After months of negotiations, Hollywood's unions and management came to an agreement to return to work safely in the coronavirus era.
BURBANK, Calif. (KABC) -- For months, film and television production in Hollywood has been mostly stopped due to the pandemic. But production is slowly but surely starting to rev up again - safely, of course, in the age of COVID.
Production guilds, unions and studios came to an agreement about how to get everyone back to work.

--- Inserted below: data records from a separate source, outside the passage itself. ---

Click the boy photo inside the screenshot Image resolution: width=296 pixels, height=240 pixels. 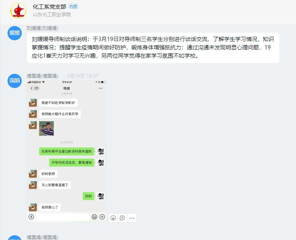click(x=46, y=128)
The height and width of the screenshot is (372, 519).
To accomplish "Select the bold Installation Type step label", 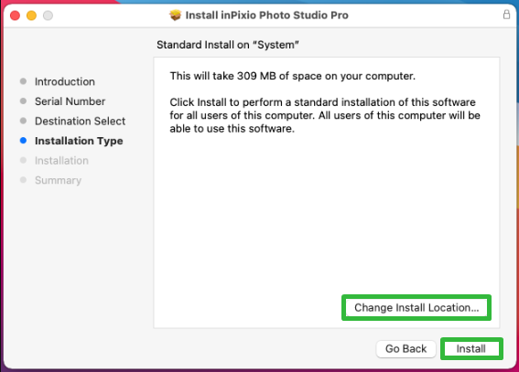I will point(79,141).
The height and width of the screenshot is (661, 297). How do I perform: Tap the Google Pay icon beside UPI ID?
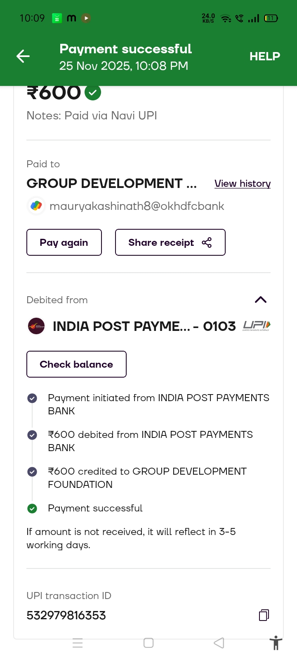tap(36, 206)
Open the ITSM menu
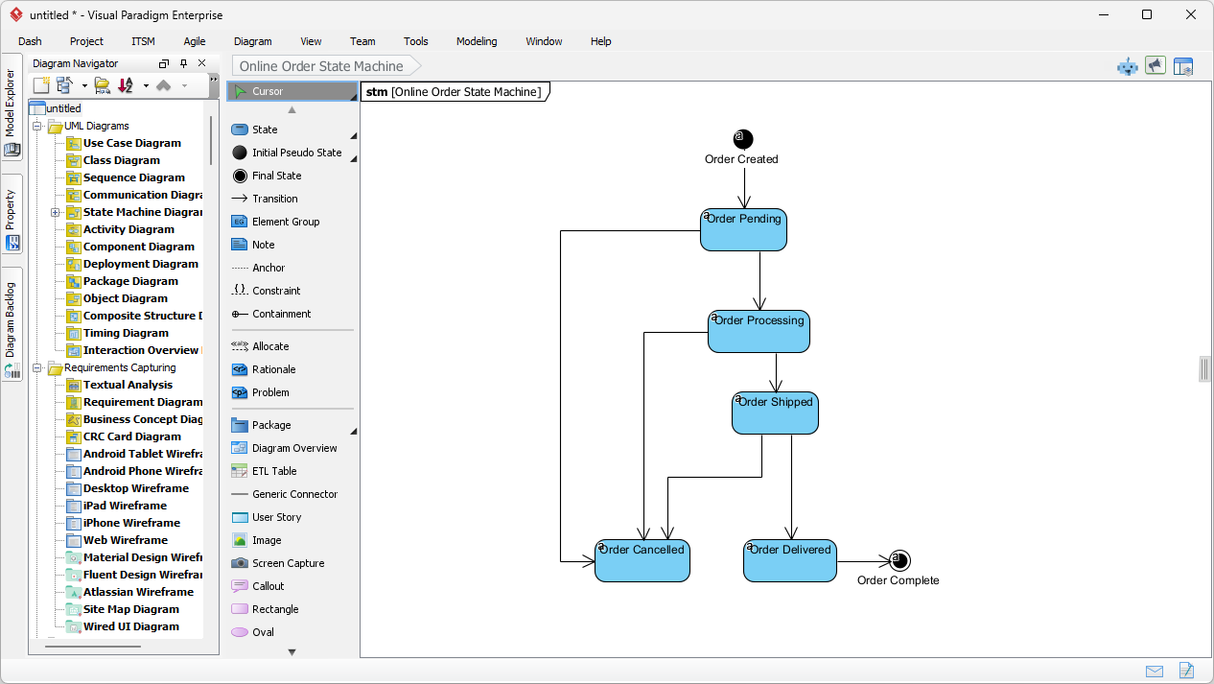Image resolution: width=1214 pixels, height=684 pixels. (x=142, y=41)
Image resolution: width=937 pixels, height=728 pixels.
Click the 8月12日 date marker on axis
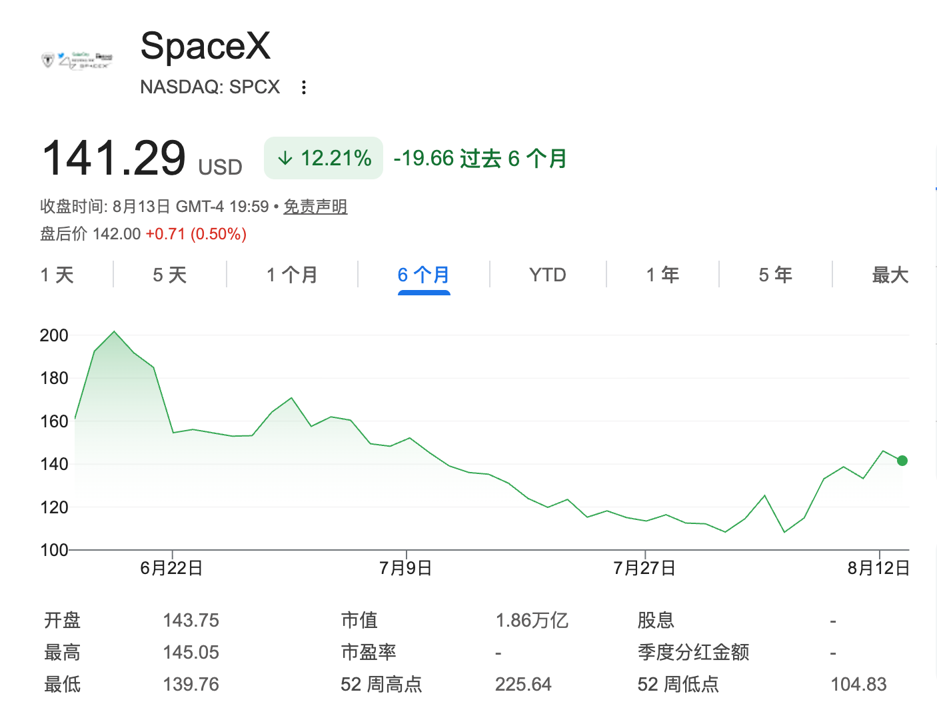click(x=878, y=568)
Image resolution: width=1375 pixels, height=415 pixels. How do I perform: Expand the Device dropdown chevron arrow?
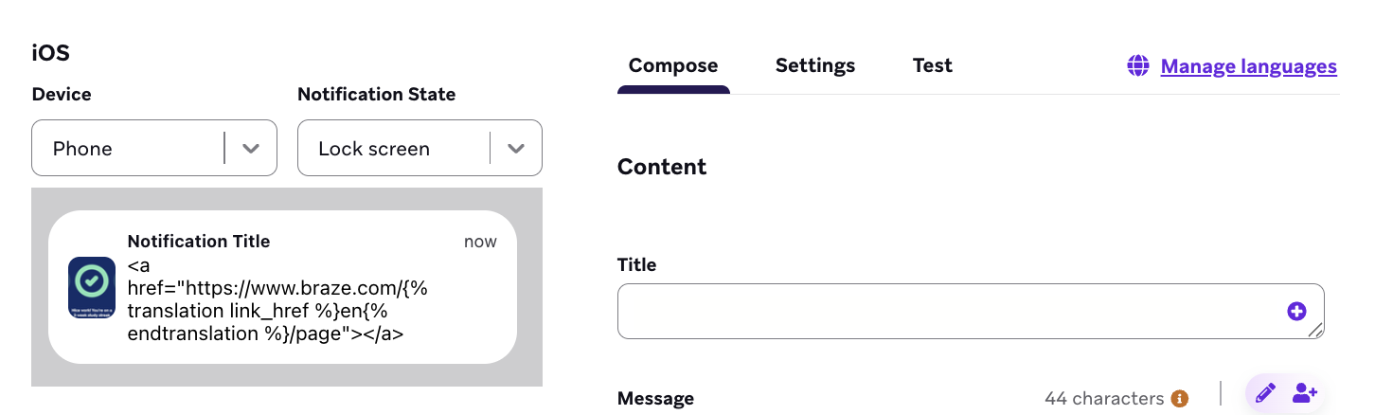(251, 149)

Among the millions of Americans unemployed due to the pandemic were the people behind the films and television shows you watch every day. The entertainment industry, one of the hardest hit this year, now has a plan in place to bring back full-scale productions.
"This is the most difficult thing I've had to deal with, and I think the same is true for our industry. We've had to rethink how we work and how we operate from every level," said Steve Dayan, Secretary-Treasurer, Teamsters Local 399.
A new agreement between the guilds, unions and studios is historic. Representatives say it was only possible through unprecedented coordination over four months.
"The collaboration with the studios has also gone well," said Dayan. "These were difficult collaborations, they weren't easy. But I think there was a mutual respect on both sides... safely and healthily."
New measures that must be implemented by those in charge of production: strict and regular COVID testing, safety protocols, PPE and physical distancing. Workers, including the many freelancers, will get COVID-19 sick leave and quarantine pay. On-camera talent may also be working with fewer people on set.
"Performers are the only people in our entire country who are going to be returning to work without always wearing a mask. And without always being able to maintain that physical distance. The testing became so crucial to that," said Duncan Crabtree Ireland, SAG-AFTRA COO & General Counsel.
The agreement itself is about 60 pages and details how to manage every possible scenario, including intimate scenes. Cheating with camera angles and daily COVID-19 testing are just some of the ways to protect the artists.
"That's not only true for love-making scenes and intimate scenes like that, it's also true for scenes like fight scenes where there's a lot of physical exertion," said Crabtree-Ireland.
These changes could make productions cost more, but in the end, everyone is just happy to get back to work.